*** Begin section ***
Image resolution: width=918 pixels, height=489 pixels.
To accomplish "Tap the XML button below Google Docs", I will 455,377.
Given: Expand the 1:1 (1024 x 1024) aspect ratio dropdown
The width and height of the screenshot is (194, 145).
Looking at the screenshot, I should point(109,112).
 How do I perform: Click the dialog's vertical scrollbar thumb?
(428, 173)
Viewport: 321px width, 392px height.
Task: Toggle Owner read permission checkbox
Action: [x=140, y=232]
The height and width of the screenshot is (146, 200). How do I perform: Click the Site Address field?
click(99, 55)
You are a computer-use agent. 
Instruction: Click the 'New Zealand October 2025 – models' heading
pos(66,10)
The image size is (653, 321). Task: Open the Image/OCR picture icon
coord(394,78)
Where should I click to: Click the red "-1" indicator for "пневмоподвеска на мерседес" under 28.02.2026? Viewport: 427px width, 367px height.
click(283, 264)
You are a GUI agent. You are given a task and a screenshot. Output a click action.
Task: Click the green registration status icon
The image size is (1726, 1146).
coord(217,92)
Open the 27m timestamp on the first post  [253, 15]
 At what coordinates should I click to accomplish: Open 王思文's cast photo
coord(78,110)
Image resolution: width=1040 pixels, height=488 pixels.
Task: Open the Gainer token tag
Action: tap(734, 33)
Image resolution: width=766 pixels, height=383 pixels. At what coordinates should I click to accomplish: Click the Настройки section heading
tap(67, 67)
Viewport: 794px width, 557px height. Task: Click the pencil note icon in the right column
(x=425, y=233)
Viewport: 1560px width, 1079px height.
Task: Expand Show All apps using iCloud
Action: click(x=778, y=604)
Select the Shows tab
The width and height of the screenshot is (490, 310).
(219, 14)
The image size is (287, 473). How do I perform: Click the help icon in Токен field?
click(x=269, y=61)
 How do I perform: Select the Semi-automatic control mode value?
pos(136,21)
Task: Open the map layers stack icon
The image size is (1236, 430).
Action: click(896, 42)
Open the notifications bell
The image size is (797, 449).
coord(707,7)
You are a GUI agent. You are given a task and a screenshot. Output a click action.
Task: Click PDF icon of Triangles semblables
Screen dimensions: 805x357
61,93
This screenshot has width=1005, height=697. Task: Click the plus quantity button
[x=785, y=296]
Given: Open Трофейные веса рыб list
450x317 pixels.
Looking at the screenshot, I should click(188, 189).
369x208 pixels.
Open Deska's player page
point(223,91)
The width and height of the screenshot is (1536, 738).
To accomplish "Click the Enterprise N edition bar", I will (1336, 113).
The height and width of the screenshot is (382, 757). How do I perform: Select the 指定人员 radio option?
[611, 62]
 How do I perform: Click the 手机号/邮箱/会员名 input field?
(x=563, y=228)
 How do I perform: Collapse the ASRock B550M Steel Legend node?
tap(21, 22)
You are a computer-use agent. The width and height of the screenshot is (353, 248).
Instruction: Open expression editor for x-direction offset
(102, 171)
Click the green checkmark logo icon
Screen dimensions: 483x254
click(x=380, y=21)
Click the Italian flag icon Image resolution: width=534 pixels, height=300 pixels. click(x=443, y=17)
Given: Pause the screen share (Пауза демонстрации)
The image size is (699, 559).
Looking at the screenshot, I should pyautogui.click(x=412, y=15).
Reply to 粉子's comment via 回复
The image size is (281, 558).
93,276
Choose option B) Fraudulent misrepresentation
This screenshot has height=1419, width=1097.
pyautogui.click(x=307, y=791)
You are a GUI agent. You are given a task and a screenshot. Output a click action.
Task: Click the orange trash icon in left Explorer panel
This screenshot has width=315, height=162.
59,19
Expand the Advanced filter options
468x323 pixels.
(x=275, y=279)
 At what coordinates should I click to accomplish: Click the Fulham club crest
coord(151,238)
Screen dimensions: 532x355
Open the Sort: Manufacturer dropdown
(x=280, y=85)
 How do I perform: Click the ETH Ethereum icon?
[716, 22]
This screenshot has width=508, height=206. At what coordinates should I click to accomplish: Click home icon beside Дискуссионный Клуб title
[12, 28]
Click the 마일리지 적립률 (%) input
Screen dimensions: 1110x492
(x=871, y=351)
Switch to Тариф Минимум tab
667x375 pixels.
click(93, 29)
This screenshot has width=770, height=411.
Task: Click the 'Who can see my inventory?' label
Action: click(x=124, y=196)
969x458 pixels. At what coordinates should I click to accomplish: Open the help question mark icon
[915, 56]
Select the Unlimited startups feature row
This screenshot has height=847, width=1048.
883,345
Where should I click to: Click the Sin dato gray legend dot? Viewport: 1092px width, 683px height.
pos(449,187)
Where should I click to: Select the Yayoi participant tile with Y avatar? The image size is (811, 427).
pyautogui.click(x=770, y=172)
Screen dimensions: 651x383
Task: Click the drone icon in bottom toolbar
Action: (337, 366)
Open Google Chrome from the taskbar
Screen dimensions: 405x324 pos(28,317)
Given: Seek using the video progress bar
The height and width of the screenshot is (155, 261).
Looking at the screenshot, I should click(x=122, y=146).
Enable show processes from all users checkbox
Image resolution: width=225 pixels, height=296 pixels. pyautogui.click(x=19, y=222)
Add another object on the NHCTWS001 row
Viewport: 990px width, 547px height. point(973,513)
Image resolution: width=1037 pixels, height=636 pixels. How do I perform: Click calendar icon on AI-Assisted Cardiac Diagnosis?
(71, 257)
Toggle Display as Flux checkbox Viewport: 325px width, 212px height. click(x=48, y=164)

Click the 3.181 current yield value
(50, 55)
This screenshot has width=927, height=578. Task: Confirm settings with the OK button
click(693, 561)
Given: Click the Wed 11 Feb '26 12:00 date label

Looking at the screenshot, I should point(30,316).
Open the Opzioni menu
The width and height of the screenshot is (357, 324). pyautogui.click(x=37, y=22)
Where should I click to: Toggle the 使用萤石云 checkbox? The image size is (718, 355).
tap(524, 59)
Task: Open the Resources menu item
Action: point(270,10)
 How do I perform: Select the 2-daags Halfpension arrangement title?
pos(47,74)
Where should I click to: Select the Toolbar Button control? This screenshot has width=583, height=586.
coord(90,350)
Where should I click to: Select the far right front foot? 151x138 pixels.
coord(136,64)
*** End section ***
**TO DO:**
Reproduce every record, making sure each one stays exactly the same.

**EXERCISE OUTPUT:**
Image resolution: width=918 pixels, height=489 pixels.
To accomplish "Tap the XML button below Google Docs", I will 455,377.
Given: Expand the 1:1 (1024 x 1024) aspect ratio dropdown
The width and height of the screenshot is (194, 145).
Looking at the screenshot, I should point(109,112).
 How do I perform: Click the dialog's vertical scrollbar thumb?
(428, 173)
Viewport: 321px width, 392px height.
Task: Toggle Owner read permission checkbox
Action: [x=140, y=232]
The height and width of the screenshot is (146, 200). How do I perform: Click the Site Address field?
click(99, 55)
You are a computer-use agent. 
Instruction: Click the 'New Zealand October 2025 – models' heading
pos(66,10)
The image size is (653, 321). Task: Open the Image/OCR picture icon
coord(394,78)
Where should I click to: Click the red "-1" indicator for "пневмоподвеска на мерседес" under 28.02.2026? Viewport: 427px width, 367px height.
click(283, 264)
You are a GUI agent. You are given a task and a screenshot. Output a click action.
Task: Click the green registration status icon
The image size is (1726, 1146).
coord(217,92)
Open the 27m timestamp on the first post  [253, 15]
 At what coordinates should I click to accomplish: Open 王思文's cast photo
coord(78,110)
Image resolution: width=1040 pixels, height=488 pixels.
Task: Open the Gainer token tag
Action: tap(734, 33)
Image resolution: width=766 pixels, height=383 pixels. At what coordinates should I click to accomplish: Click the Настройки section heading
tap(67, 67)
Viewport: 794px width, 557px height. Task: Click the pencil note icon in the right column
(x=425, y=233)
Viewport: 1560px width, 1079px height.
Task: Expand Show All apps using iCloud
Action: click(x=778, y=604)
Select the Shows tab
The width and height of the screenshot is (490, 310).
(219, 14)
The image size is (287, 473). How do I perform: Click the help icon in Токен field?
click(x=269, y=61)
 How do I perform: Select the Semi-automatic control mode value?
pos(136,21)
Task: Open the map layers stack icon
The image size is (1236, 430).
Action: click(896, 42)
Open the notifications bell
The image size is (797, 449).
coord(707,7)
You are a GUI agent. You are given a task and a screenshot. Output a click action.
Task: Click PDF icon of Triangles semblables
Screen dimensions: 805x357
61,93
This screenshot has width=1005, height=697. Task: Click the plus quantity button
[x=785, y=296]
Given: Open Трофейные веса рыб list
450x317 pixels.
Looking at the screenshot, I should click(188, 189).
369x208 pixels.
Open Deska's player page
point(223,91)
The width and height of the screenshot is (1536, 738).
To accomplish "Click the Enterprise N edition bar", I will (1336, 113).
The height and width of the screenshot is (382, 757). How do I perform: Select the 指定人员 radio option?
[611, 62]
 How do I perform: Click the 手机号/邮箱/会员名 input field?
(x=563, y=228)
 How do I perform: Collapse the ASRock B550M Steel Legend node?
tap(21, 22)
You are a computer-use agent. The width and height of the screenshot is (353, 248).
Instruction: Open expression editor for x-direction offset
(102, 171)
Click the green checkmark logo icon
Screen dimensions: 483x254
click(x=380, y=21)
Click the Italian flag icon Image resolution: width=534 pixels, height=300 pixels. click(x=443, y=17)
Given: Pause the screen share (Пауза демонстрации)
The image size is (699, 559).
Looking at the screenshot, I should pyautogui.click(x=412, y=15).
Reply to 粉子's comment via 回复
The image size is (281, 558).
93,276
Choose option B) Fraudulent misrepresentation
This screenshot has height=1419, width=1097.
pyautogui.click(x=307, y=791)
You are a GUI agent. You are given a task and a screenshot. Output a click action.
Task: Click the orange trash icon in left Explorer panel
This screenshot has width=315, height=162.
59,19
Expand the Advanced filter options
468x323 pixels.
(x=275, y=279)
 At what coordinates should I click to accomplish: Click the Fulham club crest
coord(151,238)
Screen dimensions: 532x355
Open the Sort: Manufacturer dropdown
(x=280, y=85)
 How do I perform: Click the ETH Ethereum icon?
[716, 22]
This screenshot has width=508, height=206. At what coordinates should I click to accomplish: Click home icon beside Дискуссионный Клуб title
[12, 28]
Click the 마일리지 적립률 (%) input
Screen dimensions: 1110x492
(x=871, y=351)
Switch to Тариф Минимум tab
667x375 pixels.
click(93, 29)
This screenshot has width=770, height=411.
Task: Click the 'Who can see my inventory?' label
Action: click(x=124, y=196)
969x458 pixels. At what coordinates should I click to accomplish: Open the help question mark icon
[915, 56]
Select the Unlimited startups feature row
This screenshot has height=847, width=1048.
883,345
Where should I click to: Click the Sin dato gray legend dot? Viewport: 1092px width, 683px height.
pos(449,187)
Where should I click to: Select the Yayoi participant tile with Y avatar? The image size is (811, 427).
pyautogui.click(x=770, y=172)
Screen dimensions: 651x383
Task: Click the drone icon in bottom toolbar
Action: (337, 366)
Open Google Chrome from the taskbar
Screen dimensions: 405x324 pos(28,317)
Given: Seek using the video progress bar
The height and width of the screenshot is (155, 261).
Looking at the screenshot, I should click(x=122, y=146).
Enable show processes from all users checkbox
Image resolution: width=225 pixels, height=296 pixels. pyautogui.click(x=19, y=222)
Add another object on the NHCTWS001 row
Viewport: 990px width, 547px height. point(973,513)
Image resolution: width=1037 pixels, height=636 pixels. How do I perform: Click calendar icon on AI-Assisted Cardiac Diagnosis?
(71, 257)
Toggle Display as Flux checkbox Viewport: 325px width, 212px height. click(x=48, y=164)

Click the 3.181 current yield value
(50, 55)
This screenshot has width=927, height=578. Task: Confirm settings with the OK button
click(693, 561)
Given: Click the Wed 11 Feb '26 12:00 date label

Looking at the screenshot, I should point(30,316).
Open the Opzioni menu
The width and height of the screenshot is (357, 324). pyautogui.click(x=37, y=22)
Where should I click to: Toggle the 使用萤石云 checkbox? The image size is (718, 355).
tap(524, 59)
Task: Open the Resources menu item
Action: point(270,10)
 How do I perform: Select the 2-daags Halfpension arrangement title?
pos(47,74)
Where should I click to: Select the Toolbar Button control? This screenshot has width=583, height=586.
coord(90,350)
Where should I click to: Select the far right front foot? 151x138 pixels.
coord(136,64)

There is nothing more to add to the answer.